(Beginning of Data under study)
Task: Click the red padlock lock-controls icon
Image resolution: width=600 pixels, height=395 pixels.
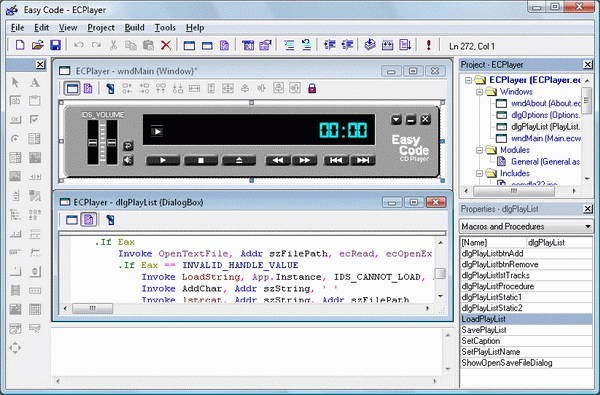Action: pyautogui.click(x=312, y=88)
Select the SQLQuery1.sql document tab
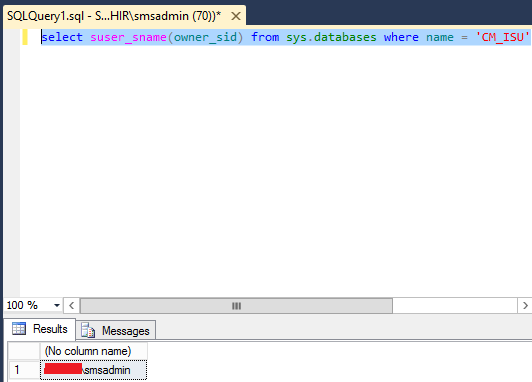The image size is (532, 382). point(114,16)
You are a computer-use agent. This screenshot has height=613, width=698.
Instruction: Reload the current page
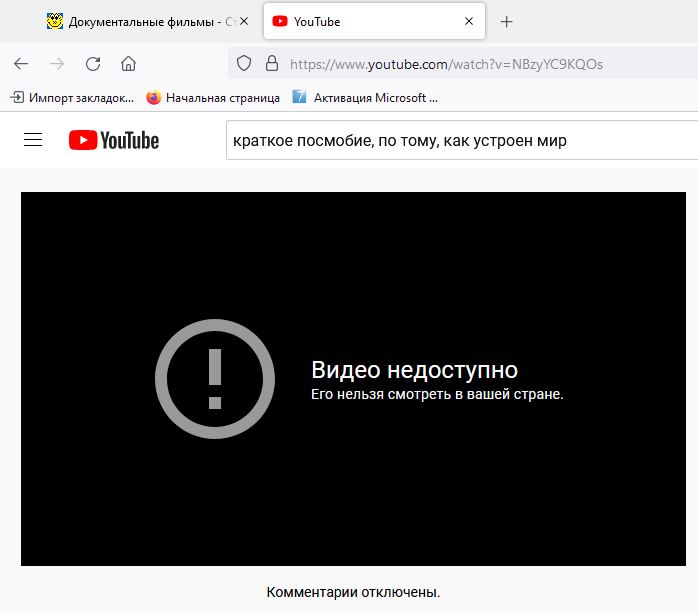[93, 64]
(End of Data under study)
Produce the entries above once more, exactly as given, with each picture left out.

* **Response below**:
Task: Click the red padlock lock-controls icon
Image resolution: width=600 pixels, height=395 pixels.
Action: pyautogui.click(x=312, y=88)
Select the SQLQuery1.sql document tab
The image size is (532, 382). point(114,16)
You are a computer-use agent. This screenshot has height=613, width=698.
Instruction: Reload the current page
[93, 64]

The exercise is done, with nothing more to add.